Problem statement: Please give again, word for word, each line that falls between the line with "Viewport: 1920px width, 951px" and the end of the data, inclusive.

[Stored data entries]
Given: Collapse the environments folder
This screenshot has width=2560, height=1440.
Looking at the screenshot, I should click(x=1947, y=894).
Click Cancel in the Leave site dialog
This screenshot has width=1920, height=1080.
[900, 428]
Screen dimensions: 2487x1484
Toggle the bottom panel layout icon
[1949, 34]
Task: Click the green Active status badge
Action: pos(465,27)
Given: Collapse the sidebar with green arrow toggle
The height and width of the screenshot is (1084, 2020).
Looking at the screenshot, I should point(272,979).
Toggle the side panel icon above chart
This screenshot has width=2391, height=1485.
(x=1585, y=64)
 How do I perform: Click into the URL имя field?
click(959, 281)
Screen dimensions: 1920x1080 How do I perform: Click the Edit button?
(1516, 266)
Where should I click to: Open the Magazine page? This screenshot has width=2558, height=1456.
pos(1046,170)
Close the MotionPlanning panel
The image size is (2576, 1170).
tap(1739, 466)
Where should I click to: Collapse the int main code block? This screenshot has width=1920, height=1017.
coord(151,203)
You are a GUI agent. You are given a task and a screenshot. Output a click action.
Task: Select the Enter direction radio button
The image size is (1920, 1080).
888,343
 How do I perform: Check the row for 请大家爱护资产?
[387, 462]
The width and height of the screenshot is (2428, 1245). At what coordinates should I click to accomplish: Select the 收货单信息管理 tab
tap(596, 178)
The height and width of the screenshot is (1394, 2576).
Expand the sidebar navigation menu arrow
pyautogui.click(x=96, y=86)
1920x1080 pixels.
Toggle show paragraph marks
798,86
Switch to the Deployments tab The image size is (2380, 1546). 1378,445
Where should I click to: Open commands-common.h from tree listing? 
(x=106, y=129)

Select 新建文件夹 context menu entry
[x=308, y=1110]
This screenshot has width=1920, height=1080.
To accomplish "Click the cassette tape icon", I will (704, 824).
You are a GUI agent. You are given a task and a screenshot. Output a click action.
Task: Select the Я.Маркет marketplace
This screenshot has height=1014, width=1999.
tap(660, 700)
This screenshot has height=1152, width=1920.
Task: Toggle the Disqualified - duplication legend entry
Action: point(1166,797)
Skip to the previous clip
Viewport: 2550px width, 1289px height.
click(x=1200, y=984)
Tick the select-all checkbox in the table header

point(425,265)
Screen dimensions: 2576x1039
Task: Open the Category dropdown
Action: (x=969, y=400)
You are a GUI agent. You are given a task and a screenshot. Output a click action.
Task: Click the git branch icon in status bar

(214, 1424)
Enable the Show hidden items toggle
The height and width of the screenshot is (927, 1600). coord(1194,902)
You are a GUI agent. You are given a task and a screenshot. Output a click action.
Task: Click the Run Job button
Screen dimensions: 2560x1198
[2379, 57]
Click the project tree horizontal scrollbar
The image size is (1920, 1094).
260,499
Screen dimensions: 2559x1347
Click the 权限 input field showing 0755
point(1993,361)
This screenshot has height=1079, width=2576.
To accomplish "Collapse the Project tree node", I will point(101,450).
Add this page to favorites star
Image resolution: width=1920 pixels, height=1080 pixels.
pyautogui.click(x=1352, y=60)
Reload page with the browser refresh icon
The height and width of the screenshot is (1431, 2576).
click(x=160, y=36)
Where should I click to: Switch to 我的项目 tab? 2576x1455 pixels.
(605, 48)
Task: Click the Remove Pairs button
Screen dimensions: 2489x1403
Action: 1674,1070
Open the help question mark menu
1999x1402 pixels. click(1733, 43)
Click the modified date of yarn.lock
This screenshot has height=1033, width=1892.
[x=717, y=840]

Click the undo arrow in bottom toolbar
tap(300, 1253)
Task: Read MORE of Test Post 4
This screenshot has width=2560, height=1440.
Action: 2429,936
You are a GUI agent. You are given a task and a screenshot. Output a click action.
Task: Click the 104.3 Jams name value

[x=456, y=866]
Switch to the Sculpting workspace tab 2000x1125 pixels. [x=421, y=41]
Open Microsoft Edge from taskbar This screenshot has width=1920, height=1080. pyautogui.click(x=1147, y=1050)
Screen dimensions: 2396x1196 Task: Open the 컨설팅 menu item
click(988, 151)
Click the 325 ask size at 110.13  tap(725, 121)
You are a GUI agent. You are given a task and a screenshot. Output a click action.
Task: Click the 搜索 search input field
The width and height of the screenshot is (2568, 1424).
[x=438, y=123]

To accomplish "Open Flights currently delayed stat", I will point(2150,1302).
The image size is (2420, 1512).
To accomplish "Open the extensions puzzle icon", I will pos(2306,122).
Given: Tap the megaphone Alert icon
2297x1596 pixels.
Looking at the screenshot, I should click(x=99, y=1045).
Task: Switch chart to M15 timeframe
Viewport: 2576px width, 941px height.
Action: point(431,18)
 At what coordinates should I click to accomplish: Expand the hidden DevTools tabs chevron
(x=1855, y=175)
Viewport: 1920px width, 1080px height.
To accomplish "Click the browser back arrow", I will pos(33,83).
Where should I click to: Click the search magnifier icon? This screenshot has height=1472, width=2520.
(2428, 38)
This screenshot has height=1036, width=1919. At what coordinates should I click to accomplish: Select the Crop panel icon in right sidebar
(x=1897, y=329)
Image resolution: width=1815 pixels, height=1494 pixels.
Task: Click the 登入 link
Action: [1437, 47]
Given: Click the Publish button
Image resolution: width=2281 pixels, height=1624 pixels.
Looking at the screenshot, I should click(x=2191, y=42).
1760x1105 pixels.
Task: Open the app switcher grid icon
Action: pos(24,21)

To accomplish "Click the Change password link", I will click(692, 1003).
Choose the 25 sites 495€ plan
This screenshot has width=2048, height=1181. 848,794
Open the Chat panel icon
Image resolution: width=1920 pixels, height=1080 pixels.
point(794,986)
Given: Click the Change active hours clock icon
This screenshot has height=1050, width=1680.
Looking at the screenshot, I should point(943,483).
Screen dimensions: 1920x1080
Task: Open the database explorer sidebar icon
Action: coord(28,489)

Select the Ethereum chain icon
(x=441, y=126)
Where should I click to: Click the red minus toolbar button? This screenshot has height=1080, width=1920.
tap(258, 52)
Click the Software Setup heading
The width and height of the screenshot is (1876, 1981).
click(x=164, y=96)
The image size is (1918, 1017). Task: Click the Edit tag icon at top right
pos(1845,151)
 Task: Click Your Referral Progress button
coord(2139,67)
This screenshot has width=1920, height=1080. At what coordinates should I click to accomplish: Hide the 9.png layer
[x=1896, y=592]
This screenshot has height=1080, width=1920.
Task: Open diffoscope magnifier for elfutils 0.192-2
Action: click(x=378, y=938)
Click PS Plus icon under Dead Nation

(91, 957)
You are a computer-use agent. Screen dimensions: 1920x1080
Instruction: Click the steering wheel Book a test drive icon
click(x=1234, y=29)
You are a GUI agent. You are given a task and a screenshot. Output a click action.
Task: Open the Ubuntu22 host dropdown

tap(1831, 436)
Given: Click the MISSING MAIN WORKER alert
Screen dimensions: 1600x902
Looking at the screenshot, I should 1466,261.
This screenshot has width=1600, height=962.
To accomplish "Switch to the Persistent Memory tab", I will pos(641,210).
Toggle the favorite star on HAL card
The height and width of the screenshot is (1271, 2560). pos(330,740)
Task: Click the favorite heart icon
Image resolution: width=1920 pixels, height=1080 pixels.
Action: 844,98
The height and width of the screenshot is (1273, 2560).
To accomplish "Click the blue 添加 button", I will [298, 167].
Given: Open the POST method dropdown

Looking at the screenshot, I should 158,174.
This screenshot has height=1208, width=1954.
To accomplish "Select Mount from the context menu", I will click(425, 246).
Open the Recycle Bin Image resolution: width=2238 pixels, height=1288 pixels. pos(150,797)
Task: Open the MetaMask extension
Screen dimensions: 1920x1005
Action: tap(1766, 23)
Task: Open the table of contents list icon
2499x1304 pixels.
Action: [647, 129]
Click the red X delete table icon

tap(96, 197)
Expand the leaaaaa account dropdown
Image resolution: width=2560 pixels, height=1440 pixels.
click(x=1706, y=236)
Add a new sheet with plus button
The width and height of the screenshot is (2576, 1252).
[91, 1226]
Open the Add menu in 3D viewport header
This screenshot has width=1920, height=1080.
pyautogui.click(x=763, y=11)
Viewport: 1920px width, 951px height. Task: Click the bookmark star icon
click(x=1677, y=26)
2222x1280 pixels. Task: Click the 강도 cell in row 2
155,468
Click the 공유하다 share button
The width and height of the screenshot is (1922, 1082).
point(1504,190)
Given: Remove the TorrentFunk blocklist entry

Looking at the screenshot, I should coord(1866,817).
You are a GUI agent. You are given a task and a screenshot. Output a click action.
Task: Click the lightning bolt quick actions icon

Written solution:
Viewport: 1920px width, 951px height. Task: Click the bookmark star icon
click(x=1677, y=26)
2222x1280 pixels. Task: Click the 강도 cell in row 2
155,468
Click the 공유하다 share button
The width and height of the screenshot is (1922, 1082).
point(1504,190)
Given: Remove the TorrentFunk blocklist entry

Looking at the screenshot, I should coord(1866,817).
You are a GUI agent. You are given a task and a screenshot. Output a click action.
Task: Click the lightning bolt quick actions icon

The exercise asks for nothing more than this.